Prossiga a entrevista sobre o trabalho entre o hospital e o clube a partir da última pergunta apresentada, mantendo o mesmo tom.

Excerto da página:
☆ ☆ ☆ ☆ ☆
Como é a sua semana entre hospital e clube?

No hospital tenho um horário de 40 horas semanais, durante o qual estou, essencialmente, entre consulta, bloco operatório e urgência. Reservo uma manhã por semana para estar presencialmente no clube. Dentro do departamento, o contacto com os fisioterapeutas é diário em relação aos acontecimentos, evolução dos atletas em reabilitação, etc. O planeamento do trabalho é feito semanalmente, sendo ajustado mediante as necessidades.
Os nossos fisioterapeutas são a força motriz do dia-a-dia e a confiança no seu trabalho, tal como a comunicação entre todos, é fulcral.

A traumatologia no clube é muito diferente da do hospital?
☆ ☆ ☆ ☆ ☆
[Dados recolhidos]
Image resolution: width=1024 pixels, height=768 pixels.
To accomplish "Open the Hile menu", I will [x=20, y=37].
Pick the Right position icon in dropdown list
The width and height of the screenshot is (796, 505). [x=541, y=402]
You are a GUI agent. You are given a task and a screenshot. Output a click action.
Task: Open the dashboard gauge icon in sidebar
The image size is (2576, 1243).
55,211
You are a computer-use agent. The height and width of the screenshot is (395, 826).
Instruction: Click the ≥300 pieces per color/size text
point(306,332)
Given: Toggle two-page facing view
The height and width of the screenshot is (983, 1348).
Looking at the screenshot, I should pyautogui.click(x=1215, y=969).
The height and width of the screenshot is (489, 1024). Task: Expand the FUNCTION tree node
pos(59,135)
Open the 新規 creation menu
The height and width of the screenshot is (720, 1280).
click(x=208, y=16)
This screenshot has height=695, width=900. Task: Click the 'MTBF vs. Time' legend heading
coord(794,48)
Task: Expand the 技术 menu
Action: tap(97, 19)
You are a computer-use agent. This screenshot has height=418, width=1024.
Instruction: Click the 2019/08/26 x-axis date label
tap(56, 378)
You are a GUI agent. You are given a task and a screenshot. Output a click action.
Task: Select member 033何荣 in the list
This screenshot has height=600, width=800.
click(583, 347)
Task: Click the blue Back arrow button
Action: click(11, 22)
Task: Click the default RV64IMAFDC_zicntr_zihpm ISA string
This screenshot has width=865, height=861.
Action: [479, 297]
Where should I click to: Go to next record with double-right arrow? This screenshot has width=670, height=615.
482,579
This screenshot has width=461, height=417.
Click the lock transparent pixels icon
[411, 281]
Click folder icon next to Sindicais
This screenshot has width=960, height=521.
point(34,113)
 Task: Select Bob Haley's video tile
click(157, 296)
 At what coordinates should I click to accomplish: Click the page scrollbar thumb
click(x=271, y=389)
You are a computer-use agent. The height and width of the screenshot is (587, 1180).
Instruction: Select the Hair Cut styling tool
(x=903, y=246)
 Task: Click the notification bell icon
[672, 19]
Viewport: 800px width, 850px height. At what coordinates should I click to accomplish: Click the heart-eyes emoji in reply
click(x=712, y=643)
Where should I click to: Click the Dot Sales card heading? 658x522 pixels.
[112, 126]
☆ ☆ ☆ ☆ ☆
Resultado da tarefa:
A traumatologia no clube, comparada com a que se observa na urgência e
se opera no hospital, é na maioria dos casos de menor gravidade, felizmente. A faixa etária no clube é substancialmente mais baixa. Por outro lado, é importante ressalvar que a atividade de médico de um clube não se resume aos eventos traumáticos. E por isso, e como ortopedista, para a aquisição de conhecimentos em nutrição, patologia clínica e performance foi fundamental fazer formação extra, que acresce ao conhecimento do tratamento das lesões que trago da minha formação base.

Qual a estrutura do departamento médico do clube?

Na equipa principal temos dois fisioterapeutas: o Pedro Reis e a Rita Ribeiro. O Pedro está connosco desde início da época, a Rita já acompanha a equipa profissional há 5 anos. O preparador físico também faz um pouco parte do nosso departamento, com o Sérgio Mourato monitorizamos conjuntamente os return to practice e to play dos atletas e gerimos situações de maior fadiga quando detetadas. A partilha de informação entre departamentos é feita sem formalidades, mas de forma eficaz. Trabalhamos com uma empresa de nutrição, com quem articulamos questões de suplementação mediante cronograma da semana, refeições, vigilância da hidratação e da composição corporal do plantel. Mantemos contacto remoto constante, sendo que mensalmente eu e o Diogo Ferreira sentamo-nos a fazer um apanhado geral de questões pertinentes dos atletas.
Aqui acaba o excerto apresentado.